SNOOPPI: Sequence-Normalized Database of On- and Off-Target Protein-Protein Interactions
SNOOPPI is a curated protein–protein interaction (PPI) dataset containing positive, negative, and unknown interaction annotations.
- SNOOPPI is sequence-indexed, meaning one unique SNOOPPI PPI or non-PPI indicates a unique combination of protein sequences.
- The dataset preserves protein sequences, identifiers, species information, PSI-MI interaction terms, experimental evidence, publications, and feature relationships where available.
Dataset splits
SNOOPPI is distributed in three splits:
| Split | Description |
|---|---|
positive |
Protein pairs retained as positive interactions under the SNOOPPI annotation criteria |
negative |
Protein pairs retained as negative interactions under the SNOOPPI annotation criteria |
unknown |
Protein pairs present in IntAct's source interaction records but not assigned a definitive positive or negative label under the SNOOPPI criteria |
The unknown split should not automatically be interpreted as a negative or as a set of experimentally tested non-interactions.

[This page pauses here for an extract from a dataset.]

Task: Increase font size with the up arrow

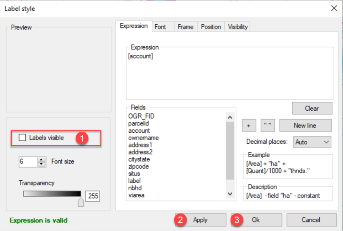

These entries represent interactions for which the available evidence was insufficient, conflicting, or otherwise unresolved under the annotation framework.
Installation
Install the Hugging Face datasets package:
pip install -U datasets
Load the complete dataset
from datasets import load_dataset
snooppi = load_dataset("ChatterjeeLab/SNOOPPI")
print(snooppi)
This returns a DatasetDict containing the positive, negative, and unknown splits.
Access an individual split from the resulting object:
snooppi_positive = snooppi["positive"]
snooppi_negative = snooppi["negative"]
snooppi_unknown = snooppi["unknown"]
Load one split directly
Load only the positive interactions:
from datasets import load_dataset
snooppi_positive = load_dataset(
"ChatterjeeLab/SNOOPPI",
split="positive",
)
Load only the negative interactions:
snooppi_negative = load_dataset(
"ChatterjeeLab/SNOOPPI",
split="negative",
)
Load only the unknown interactions:
snooppi_unknown = load_dataset(
"ChatterjeeLab/SNOOPPI",
split="unknown",
)
Convert a split to pandas
from datasets import load_dataset
snooppi_pos = load_dataset(
"ChatterjeeLab/SNOOPPI",
split="positive",
).to_pandas()
Converting a complete split to pandas loads that split into memory. Users working in memory-constrained environments may prefer to filter the Hugging Face Dataset before calling .to_pandas().
Example queries
Retrieve direct human positive interactions
The PSI-MI term MI:0407 denotes a direct interaction. The NCBI taxonomy identifier for humans is 9606.
from datasets import load_dataset
snooppi_pos = load_dataset(
"ChatterjeeLab/SNOOPPI",
split="positive",
).to_pandas()
direct_human_positive = snooppi_pos.loc[
snooppi_pos[
"unique_interaction_mi_terms"
].fillna("").str.contains(
"MI:0407",
regex=False,
)
& snooppi_pos[
"partner_A_species"
].fillna("").str.contains(
"9606",
regex=False,
)
& snooppi_pos[
"partner_B_species"
].fillna("").str.contains(
"9606",
regex=False,
)
].copy()
print(
f"Direct human positive interactions: "
f"{len(direct_human_positive):,}"
)
Find all positive interactions involving a UniProt accession
from datasets import load_dataset
snooppi_pos = load_dataset(
"ChatterjeeLab/SNOOPPI",
split="positive",
).to_pandas()
uniprot_accession = "P00734"
uniprot_ppis = snooppi_pos.loc[
snooppi_pos[
"partner_A_uniprot_ids"
].fillna("").str.contains(
uniprot_accession,
regex=False,
)
| snooppi_pos[
"partner_B_uniprot_ids"
].fillna("").str.contains(
uniprot_accession,
regex=False,
)
].copy()
print(
f"Positive interactions involving {uniprot_accession}: "
f"{len(uniprot_ppis):,}"
)
Notes on identifier searches
Identifier fields may contain multiple source identifiers or annotations within one string. The examples therefore use literal substring matching with regex=False.
For analyses requiring exact identifier membership, users should parse the relevant identifier field according to its delimiter structure before testing membership.
Intended use
SNOOPPI may support:
- Evaluation of protein–protein interaction prediction methods
- Analysis of positive and negative interaction evidence
- Study of sequence and feature relationships between interacting proteins
- Retrieval of interactions by UniProt accession, species, or PSI-MI term
Users should preserve the distinction among positive, negative, and unknown annotations when constructing evaluation or training datasets.
Citation
Citation information will be added upon publication of the accompanying manuscript.